■ What the task requires ■
In the records that come next, find every line with "agent". Return those lines.

■ Records to use ■
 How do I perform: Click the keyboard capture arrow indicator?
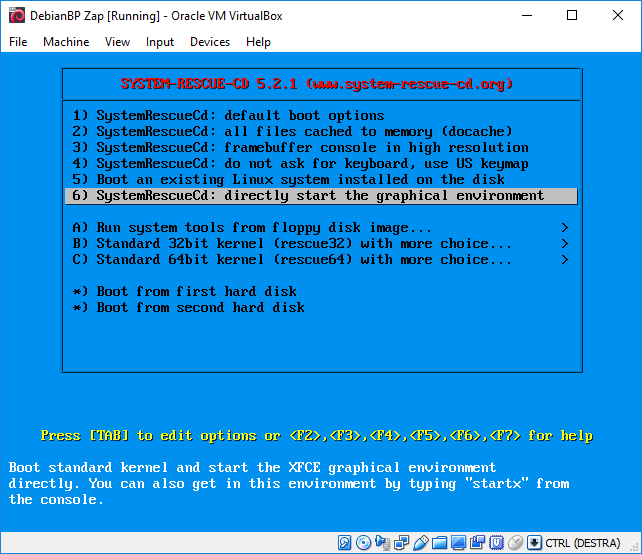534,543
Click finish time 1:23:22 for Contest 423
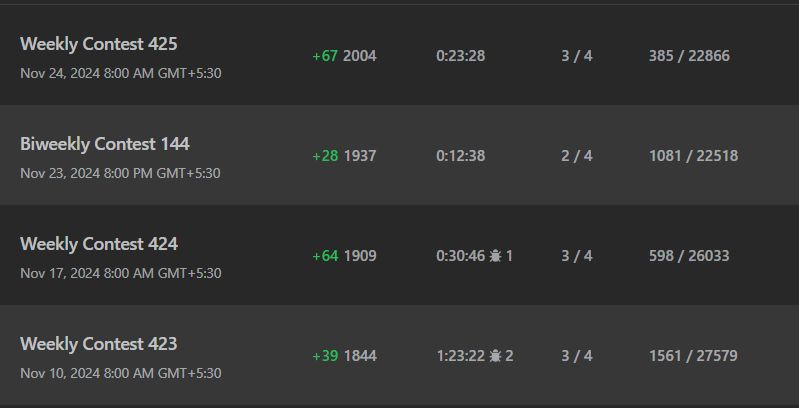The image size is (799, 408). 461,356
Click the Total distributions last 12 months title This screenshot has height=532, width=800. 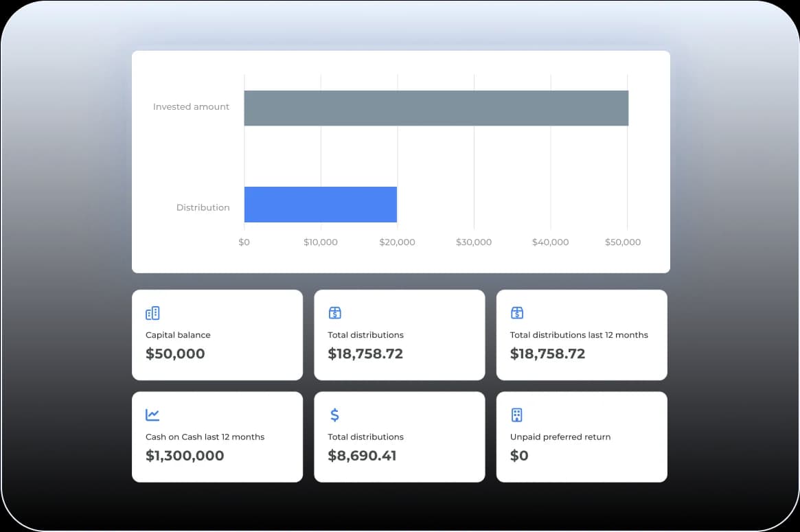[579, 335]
---
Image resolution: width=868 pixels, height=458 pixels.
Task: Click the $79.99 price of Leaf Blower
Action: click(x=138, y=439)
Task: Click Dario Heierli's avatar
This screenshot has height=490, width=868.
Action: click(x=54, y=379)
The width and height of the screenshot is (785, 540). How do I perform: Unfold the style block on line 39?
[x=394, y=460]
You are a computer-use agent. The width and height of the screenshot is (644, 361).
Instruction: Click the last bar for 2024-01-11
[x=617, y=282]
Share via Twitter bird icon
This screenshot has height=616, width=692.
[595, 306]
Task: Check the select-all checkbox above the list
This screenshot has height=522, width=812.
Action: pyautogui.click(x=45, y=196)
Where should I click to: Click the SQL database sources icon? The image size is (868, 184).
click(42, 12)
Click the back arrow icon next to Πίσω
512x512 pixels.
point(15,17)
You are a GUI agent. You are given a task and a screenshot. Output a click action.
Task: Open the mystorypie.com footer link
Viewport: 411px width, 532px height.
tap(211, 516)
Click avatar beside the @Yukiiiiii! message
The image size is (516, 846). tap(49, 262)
---
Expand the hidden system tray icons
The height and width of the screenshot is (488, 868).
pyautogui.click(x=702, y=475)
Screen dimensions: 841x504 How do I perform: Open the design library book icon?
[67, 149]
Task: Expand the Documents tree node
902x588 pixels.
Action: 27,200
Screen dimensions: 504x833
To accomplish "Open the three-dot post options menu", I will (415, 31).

■ Your solution ■
You are a computer-use agent. The width and height of the screenshot is (644, 361).
You are a GUI agent. You are given a task and a screenshot. Output a click action.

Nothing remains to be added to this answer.